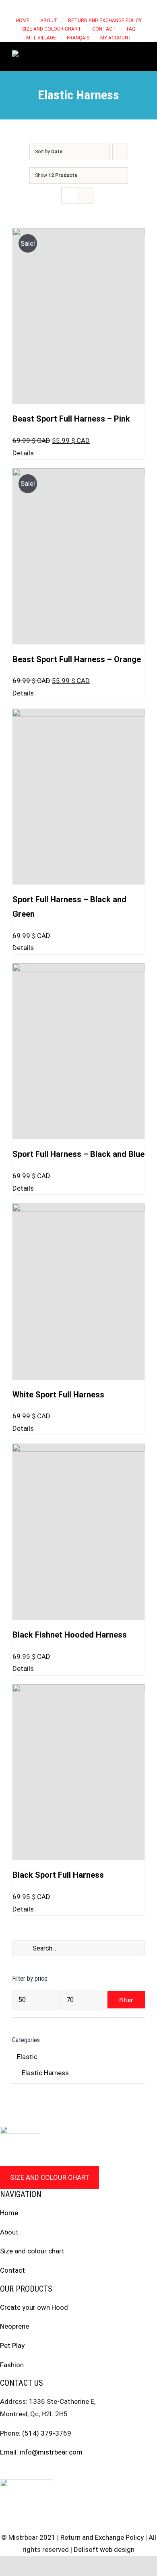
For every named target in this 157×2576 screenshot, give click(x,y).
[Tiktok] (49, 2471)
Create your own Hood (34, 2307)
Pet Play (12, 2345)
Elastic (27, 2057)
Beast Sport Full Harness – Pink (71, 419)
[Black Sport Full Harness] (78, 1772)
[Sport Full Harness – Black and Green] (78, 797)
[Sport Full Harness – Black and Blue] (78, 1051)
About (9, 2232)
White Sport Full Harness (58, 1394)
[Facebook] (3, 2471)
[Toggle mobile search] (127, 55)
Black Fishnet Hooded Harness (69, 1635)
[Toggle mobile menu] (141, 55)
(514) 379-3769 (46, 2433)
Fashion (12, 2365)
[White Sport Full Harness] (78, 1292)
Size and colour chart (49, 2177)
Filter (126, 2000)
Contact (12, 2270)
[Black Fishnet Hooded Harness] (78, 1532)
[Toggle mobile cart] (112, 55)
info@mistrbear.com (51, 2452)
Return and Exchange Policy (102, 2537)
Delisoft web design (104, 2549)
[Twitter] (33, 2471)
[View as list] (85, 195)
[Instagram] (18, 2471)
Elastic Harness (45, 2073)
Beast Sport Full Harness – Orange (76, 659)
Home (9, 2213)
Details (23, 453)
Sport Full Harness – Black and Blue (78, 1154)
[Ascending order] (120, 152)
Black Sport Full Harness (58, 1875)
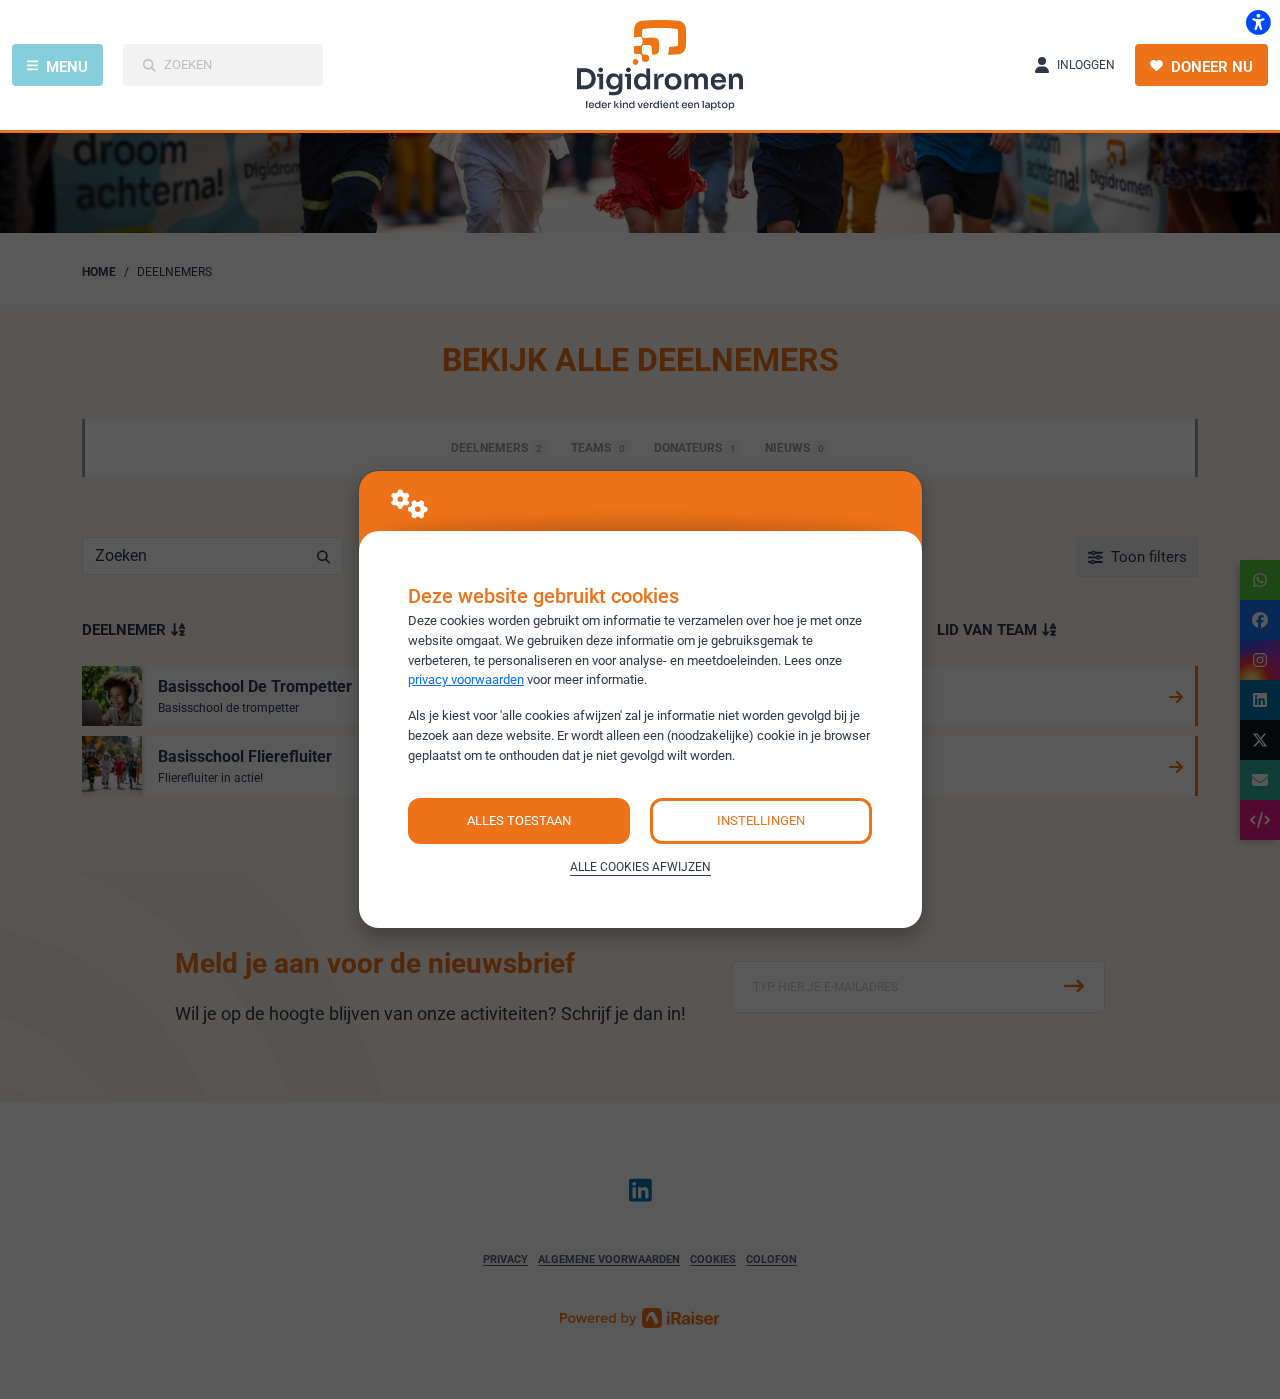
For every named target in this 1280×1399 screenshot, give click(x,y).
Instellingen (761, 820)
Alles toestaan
____________________
Task to carry out: Scan the data above and copy each line containing the word "Beast".

Task answer:
Beast Sport Full Harness – Pink (71, 419)
Beast Sport Full Harness – Orange (76, 659)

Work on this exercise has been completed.